Emma's Poem by Linda Glaser, illustrated by Claire A. Nivola, the wonderful story of Emma Lazarus and how she came to compose the words on the base of the Statue of Liberty, "The New Colossus," which famously begins, "Give me your titred, your poor, your huddled masses/yearning to breathe free..."  Every young citizen deserves to know this story and that a Jewish woman is behind this national invitation.  It is a great story to begin a school year with, but also perfect for integration into units about immigration which also often happen around Thanksgiving, an occasion to read another Jewish classic, Molly's Pilgrim by Barbara Cohen, though I usually elect instead to share the Oscar-winning video adaptation of the book, a little pricey but worth it and along the lines of Eleanor Estes' masterpiece The Hundred Dresses as far as fodder for discussion of bigotry and empathy.  Here is the trailer:

Finally, Bagels from Benny by Aubrey Davis, illustrated by Dusan Petricic, which I share with children just because it is a book I happen to love.  In an effort to show gratitude to his God, Benny hides bagels in the Holy Ark of the temple.  The bagels disappear, and Benny's grandfather is outraged at the sacrilege.  But where are the bagels actually going?  This tear-jerker is about the connection between people's idea of God and the more earthly ideas of gratitude and service, the idea of tikkun olam, acts of kindness performed that honor and are in keeping with one's faith; like the Golden Rule, a concept embraced by caring people of all religions and all non-religions, and certainly by children.
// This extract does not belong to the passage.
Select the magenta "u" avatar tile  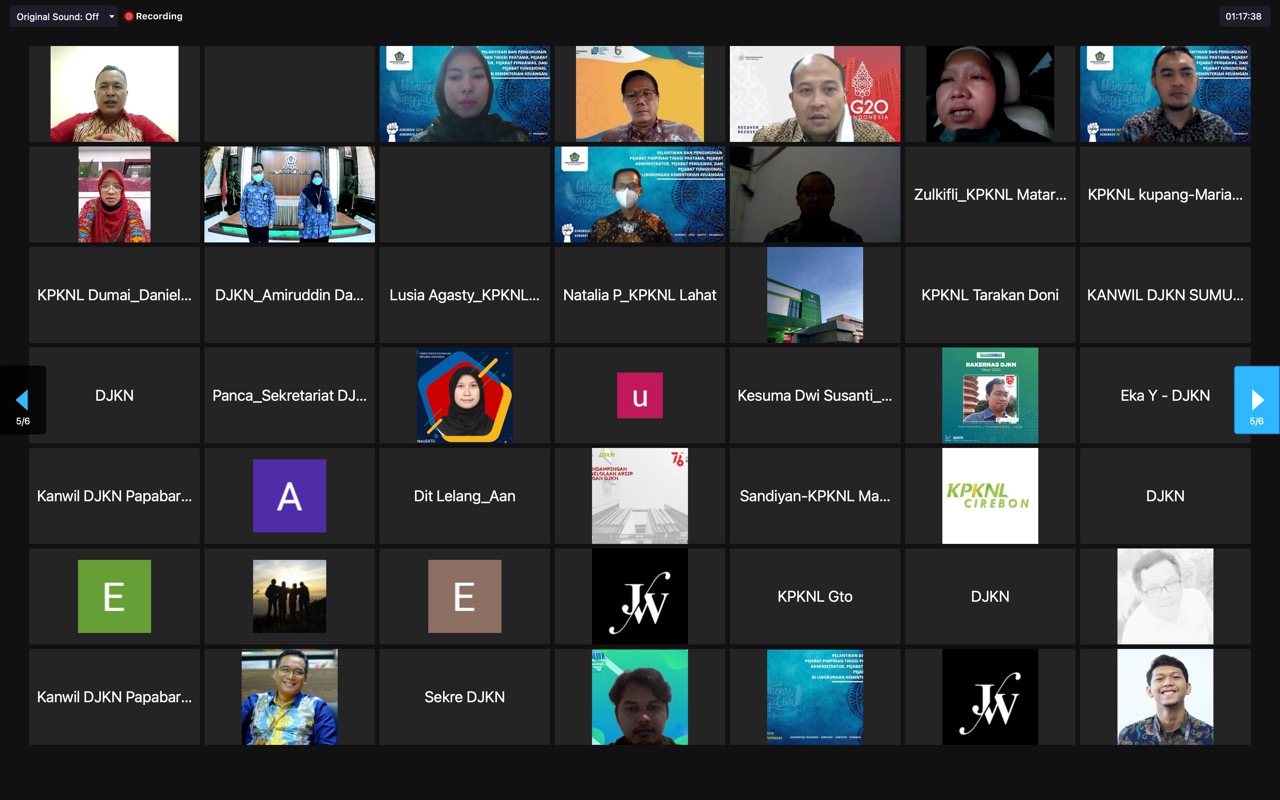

By sharing these kind of stories, children will learn important words like "synagogue," "rabbi," "mazel tov," "mitzvah," "Shabbos,"even latke and dreidel, vocabulary that I do not believe will invite conversion any more than reading a book about a child in a hijab will make someone a Muslim or seeing an illustration of a Christmas tree will make someone a Christian, but it will in fact allow children to navigate in a friendly, knowledgeable, tolerant and compassionate manner amongst people of a particular group who may be different in some way from themselves. I would think that would be a general objective for the education of all children.  
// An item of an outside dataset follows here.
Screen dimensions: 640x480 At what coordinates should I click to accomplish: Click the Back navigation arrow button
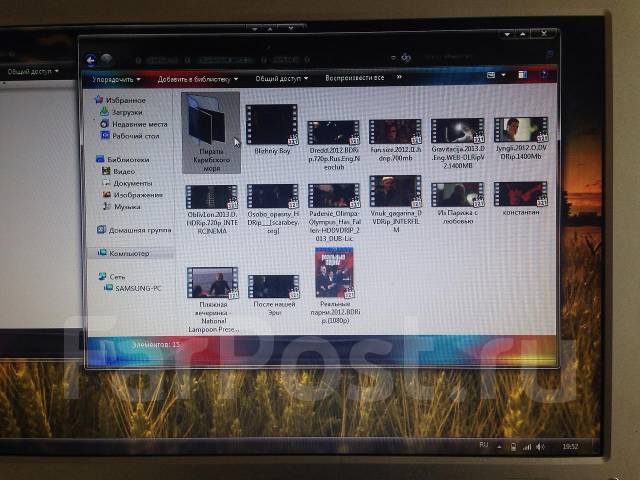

To suggest "well, we also didn't include people who are heavy" when talking about limiting our conversations about diversity is unfortunately an utterly nonsensical answer; think of it being offered to any other racial or ethnic group.  It is logically flawed.  An old person used to be young, and a heavy or thin person might change their weight, but regardless of religious practice, Jewish heritage is part of an unchangeable identity. As sure as African American, Native American, Latinx or Asian people have unhappy stories of American aggression and "otherness," so do Jewish people. And in conversations about diversity in children's literature and allowing children to see themselves reflected in the literature they read, to exclude Jewish children's literature, particularly at this juncture of revisited history, is irresponsible at best and a form of ethnic erasure at worst. It is especially ugly juxtaposed with the publishing world's flood of salable, sometimes platitude-filled pablum about empathy.  Kindness is as kindness does, and the word is a living thing.  Read and develop collections with g'milut chasadim, or loving kindness, in deed as well as in mind.  My wish for the Jewish New Year.